Hij ging op het bankje zitten en begon te huilen, de schaar stevig in zijn hand geklemd. Toen zijn lichaam wat minder heet was geworden, zijn traanbuisjes waren opgedroogd en hij eindelijk weer gekalmeerd was, besefte hij dat dit allemaal het gevolg was van een postseksuele depressie. Gisteravond had hij voorgoed zijn maagdelijkheid verloren, voor de tweede keer.

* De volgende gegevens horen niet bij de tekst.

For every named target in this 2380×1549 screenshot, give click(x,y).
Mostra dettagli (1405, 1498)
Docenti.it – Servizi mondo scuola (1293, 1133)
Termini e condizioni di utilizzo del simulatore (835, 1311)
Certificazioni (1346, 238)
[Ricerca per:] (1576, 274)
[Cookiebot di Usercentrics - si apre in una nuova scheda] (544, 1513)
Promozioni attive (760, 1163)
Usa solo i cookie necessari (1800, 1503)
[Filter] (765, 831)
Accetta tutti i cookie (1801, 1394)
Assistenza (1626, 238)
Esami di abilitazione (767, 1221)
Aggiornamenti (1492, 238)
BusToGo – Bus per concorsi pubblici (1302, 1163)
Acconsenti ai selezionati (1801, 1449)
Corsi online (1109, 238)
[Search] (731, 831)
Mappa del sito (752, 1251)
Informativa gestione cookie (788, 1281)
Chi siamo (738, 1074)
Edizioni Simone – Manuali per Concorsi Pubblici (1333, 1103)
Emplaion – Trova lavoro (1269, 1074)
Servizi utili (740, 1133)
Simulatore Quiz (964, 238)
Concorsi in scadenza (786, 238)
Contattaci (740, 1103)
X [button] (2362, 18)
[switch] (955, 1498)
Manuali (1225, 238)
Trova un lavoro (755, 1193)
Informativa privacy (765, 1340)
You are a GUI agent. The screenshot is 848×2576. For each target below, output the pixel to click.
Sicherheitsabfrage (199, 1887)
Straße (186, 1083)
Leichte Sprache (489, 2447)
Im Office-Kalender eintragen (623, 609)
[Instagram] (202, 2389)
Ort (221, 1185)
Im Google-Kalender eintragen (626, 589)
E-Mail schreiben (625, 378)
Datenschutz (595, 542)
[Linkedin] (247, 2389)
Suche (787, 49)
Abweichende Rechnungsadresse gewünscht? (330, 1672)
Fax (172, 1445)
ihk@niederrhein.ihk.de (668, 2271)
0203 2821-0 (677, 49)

Hij hervond zijn zelfbeheersing en kon niet langer ontkennen wat overduidelijk het geval was. Hij moest op de een of andere manier zijn wonden zien te ontsmetten. Hij strompelde naar huis en goot uit een fles wat wodka op een schone theedoek. Daarmee verzorgde hij zijn wonden. Het prikte.
De fragmentor kermt. De fragmentor is gespannen. De zon gaat langzaam onder. Hij nam wat toiletpapier en wikkelde het om de steekwonden op zijn dijen. Het papier bleek er sterk genoeg voor. Hij plakte het met plakband overdwars vast om het wat steviger te maken. Hij dronk wat wodka om te kalmeren. De spijkerbroek zag er prima uit, scheuren waren toch in de mode. We gaan door.